From: Michael Hohnbaum <hohnbaum@us.ibm.com>
To: Christoph Hellwig <hch@infradead.org>
Cc: Ingo Molnar <mingo@elte.hu>,
linux-kernel@vger.kernel.org, Erich Focht <efocht@ess.nec.de>
Subject: Re: [RFC] Simple NUMA scheduler patch
Date: 02 Oct 2002 15:08:39 -0700 [thread overview]
Message-ID: <1033596520.24872.48.camel@dyn9-47-17-164.beaverton.ibm.com> (raw)
In-Reply-To: <20021002141121.C2141@infradead.org>
[-- Attachment #1: Type: text/plain, Size: 2282 bytes --]
Christoph,
Thanks for the feedback. I've made the suggested changes and rolled
a new patch. Also, upped the threshold to move a task between nodes
based on results from a test Erich provided. This seems to have helped
both on Erich's test and on kernbench. Latest kernbench numbers:
Averages of 10 runs each:
stock-2.5.40 numa_sched-2.5.40a
real 0m34.181s 0m32.533s
user 5m11.986s 4m50.662s
sys 2m11.267 2m4.677s
I need to test this patch on a non-NUMA box to ensure that the
NUMA changes in find_busies_queue() don't affect SMP. That
testing will take place this week.
Michael
On Wed, 2002-10-02 at 06:11, Christoph Hellwig wrote:
> On Tue, Oct 01, 2002 at 04:55:35PM -0700, Michael Hohnbaum wrote:
> > --- clean-2.5.40/kernel/sched.c Tue Oct 1 13:48:34 2002
> > +++ linux-2.5.40/kernel/sched.c Tue Oct 1 13:27:46 2002
> > @@ -30,6 +30,9 @@
> > #include <linux/notifier.h>
> > #include <linux/delay.h>
> > #include <linux/timer.h>
> > +#if CONFIG_NUMA
> > +#include <asm/topology.h>
> > +#endif
>
> Please make this inlcude unconditional, okay?
>
> > +/*
> > + * find_busiest_queue - find the busiest runqueue.
> > + */
> > +static inline runqueue_t *find_busiest_queue(runqueue_t *this_rq, int this_cpu, int idle, int *imbalance)
> > +{
> > + int nr_running, load, max_load_on_node, max_load_off_node, i;
> > + runqueue_t *busiest, *busiest_on_node, *busiest_off_node, *rq_src;
>
> You're new find_busiest_queue is to 80 or 90% the same as the non-NUMA one.

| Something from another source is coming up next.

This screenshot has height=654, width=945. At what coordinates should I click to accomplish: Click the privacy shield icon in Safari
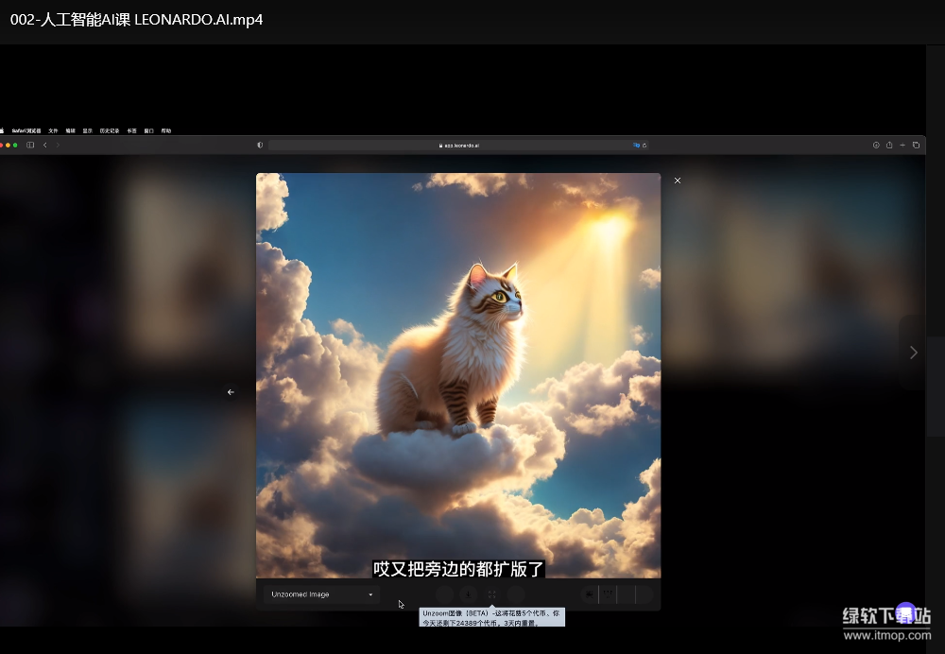[260, 145]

> At least add the #ifdefs only where needed, but as cpu_to_node() optimizes
> away for the non-NUMA case I think you could just make it unconditional.
>
> > + if (__cpu_to_node(i) == __cpu_to_node(this_cpu)) {
>
> I think it should be cpu_to_node, not __cpu_to_node.
>
> > +#if CONFIG_NUMA
> > +/*
> > + * If dest_cpu is allowed for this process, migrate the task to it.
> > + * This is accomplished by forcing the cpu_allowed mask to only
> > + * allow dest_cpu, which will force the cpu onto dest_cpu. Then
> > + * the cpu_allowed mask is restored.
> > + */
> > +void sched_migrate_task(task_t *p, int dest_cpu)
>
> Looks like this one could be static?
>
--
Michael Hohnbaum 503-578-5486
hohnbaum@us.ibm.com T/L 775-5486
[-- Attachment #2: sched40a.patch --]
[-- Type: text/plain, Size: 6960 bytes --]
--- clean-2.5.40/kernel/sched.c Wed Oct 2 10:41:45 2002
+++ linux-2.5.40/kernel/sched.c Wed Oct 2 13:27:42 2002
@@ -30,6 +30,7 @@
#include <linux/notifier.h>
#include <linux/delay.h>
#include <linux/timer.h>
+#include <asm/topology.h>
/*
* Convert user-nice values [ -20 ... 0 ... 19 ]
@@ -637,15 +638,35 @@ static inline unsigned int double_lock_b
*/
static inline runqueue_t *find_busiest_queue(runqueue_t *this_rq, int this_cpu, int idle, int *imbalance)
{
- int nr_running, load, max_load, i;
- runqueue_t *busiest, *rq_src;
+ int nr_running, load, max_load_on_node, max_load_off_node, i;
+ runqueue_t *busiest, *busiest_on_node, *busiest_off_node, *rq_src;
/*
- * We search all runqueues to find the most busy one.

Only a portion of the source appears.